Losing roughly 5% of body weight as a result of a known disease is considered pre-cachexia. Inflammation, loss of appetite, and metabolism changes are experienced.
Standard Cachexia is categorized as unintentionally losing more than 5% of the body weight in 12 months or less. Fatigue, loss of appetite, inflammation, and loss of muscle strength will occur.
This type of cachexia is specific to those who lose weight and muscle due to the response of cancer treatments. It impacts approximately 80% of individuals who have late-stage cancer, one-third of which result in death.

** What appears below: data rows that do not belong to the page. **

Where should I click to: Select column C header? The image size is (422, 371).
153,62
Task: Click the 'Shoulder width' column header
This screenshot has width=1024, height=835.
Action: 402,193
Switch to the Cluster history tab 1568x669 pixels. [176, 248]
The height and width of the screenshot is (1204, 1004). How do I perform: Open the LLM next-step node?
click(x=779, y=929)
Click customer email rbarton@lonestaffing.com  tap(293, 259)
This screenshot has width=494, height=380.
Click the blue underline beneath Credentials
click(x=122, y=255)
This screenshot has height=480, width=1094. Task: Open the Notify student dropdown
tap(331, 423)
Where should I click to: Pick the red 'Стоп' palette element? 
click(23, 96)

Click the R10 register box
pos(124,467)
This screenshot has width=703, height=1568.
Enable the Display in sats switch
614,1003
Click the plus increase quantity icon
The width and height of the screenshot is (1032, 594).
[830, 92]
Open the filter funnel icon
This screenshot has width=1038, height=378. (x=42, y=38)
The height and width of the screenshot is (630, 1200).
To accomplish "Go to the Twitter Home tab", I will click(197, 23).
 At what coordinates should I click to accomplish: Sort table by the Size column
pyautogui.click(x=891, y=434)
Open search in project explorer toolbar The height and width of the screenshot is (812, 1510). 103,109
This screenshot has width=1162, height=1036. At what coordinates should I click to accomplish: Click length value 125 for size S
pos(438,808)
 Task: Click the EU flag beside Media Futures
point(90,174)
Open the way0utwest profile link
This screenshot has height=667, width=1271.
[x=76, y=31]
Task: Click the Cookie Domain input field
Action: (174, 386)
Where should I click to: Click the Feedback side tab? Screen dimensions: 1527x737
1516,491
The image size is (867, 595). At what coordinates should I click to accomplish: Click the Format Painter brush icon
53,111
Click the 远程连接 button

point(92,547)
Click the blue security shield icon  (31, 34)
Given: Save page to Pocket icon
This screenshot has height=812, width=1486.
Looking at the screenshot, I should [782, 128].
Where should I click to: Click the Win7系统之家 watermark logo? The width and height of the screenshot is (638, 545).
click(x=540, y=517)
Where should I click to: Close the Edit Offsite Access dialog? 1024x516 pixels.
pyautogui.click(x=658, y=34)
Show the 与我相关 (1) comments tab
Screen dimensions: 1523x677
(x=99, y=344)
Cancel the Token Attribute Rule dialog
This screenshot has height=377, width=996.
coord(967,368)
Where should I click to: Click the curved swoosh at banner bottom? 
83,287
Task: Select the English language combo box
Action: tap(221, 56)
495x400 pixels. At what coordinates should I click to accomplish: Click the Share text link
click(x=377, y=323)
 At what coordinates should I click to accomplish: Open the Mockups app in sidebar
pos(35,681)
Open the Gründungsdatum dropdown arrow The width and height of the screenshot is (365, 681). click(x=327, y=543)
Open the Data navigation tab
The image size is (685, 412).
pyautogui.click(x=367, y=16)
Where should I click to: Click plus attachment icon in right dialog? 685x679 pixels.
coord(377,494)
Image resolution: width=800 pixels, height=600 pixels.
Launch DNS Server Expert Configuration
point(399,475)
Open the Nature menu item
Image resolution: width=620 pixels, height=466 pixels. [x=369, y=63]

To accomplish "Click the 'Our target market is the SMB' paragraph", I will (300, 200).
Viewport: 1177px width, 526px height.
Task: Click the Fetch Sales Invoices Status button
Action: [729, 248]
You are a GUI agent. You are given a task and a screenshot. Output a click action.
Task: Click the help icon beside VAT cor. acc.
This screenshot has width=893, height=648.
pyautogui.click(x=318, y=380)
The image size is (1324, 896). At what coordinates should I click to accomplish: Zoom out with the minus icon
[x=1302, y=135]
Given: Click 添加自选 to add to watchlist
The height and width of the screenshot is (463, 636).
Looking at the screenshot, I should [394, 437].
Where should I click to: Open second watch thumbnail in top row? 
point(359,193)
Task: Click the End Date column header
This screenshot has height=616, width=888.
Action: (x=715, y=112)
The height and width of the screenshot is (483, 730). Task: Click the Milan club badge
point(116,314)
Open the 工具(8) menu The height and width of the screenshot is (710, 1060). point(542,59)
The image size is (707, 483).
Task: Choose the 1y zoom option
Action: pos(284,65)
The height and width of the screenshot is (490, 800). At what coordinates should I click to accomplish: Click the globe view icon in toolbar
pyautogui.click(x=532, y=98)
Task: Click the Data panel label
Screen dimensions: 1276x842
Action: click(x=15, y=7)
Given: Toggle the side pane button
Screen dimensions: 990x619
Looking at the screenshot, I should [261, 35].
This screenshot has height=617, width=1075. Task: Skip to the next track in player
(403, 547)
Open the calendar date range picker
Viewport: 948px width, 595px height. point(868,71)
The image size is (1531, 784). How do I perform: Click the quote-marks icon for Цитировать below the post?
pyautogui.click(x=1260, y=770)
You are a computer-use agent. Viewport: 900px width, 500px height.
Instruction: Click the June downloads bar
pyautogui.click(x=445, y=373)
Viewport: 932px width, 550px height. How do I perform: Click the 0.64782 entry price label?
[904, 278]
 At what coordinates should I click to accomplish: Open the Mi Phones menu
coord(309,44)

The main symptom of cachexia is extreme weight loss. Other symptoms include, but are not limited to, the following:
- Anorexia (loss of appetite)
- Swelling or edema
- Reduced sense of taste
- Increased infections
- Electrolyte imbalance
- Low fat-free mass index
- Reduced muscle strength (muscle wasting)
- Shortness of breath
- Low levels of albumin, which is a protein
- Reduced quality of life
It is believed that cachexia is the body’s way of responding to illness, although there is no concrete evidence to prove this. Cachexia causes a poor response to insulin, which results in the body’s glucose not being used for energy.
One theory is that cytokines (chemicals that can contribute to fat and muscle loss and a faster metabolism) are released in the body of those who have cancer. This causes the body to use more energy than needed.
Those in the late stages of certain, serious illnesses have a higher likelihood of developing cachexia. Additionally, those who have low levels of activity, testosterone, IGF-1, and muscle mass are at an increased risk.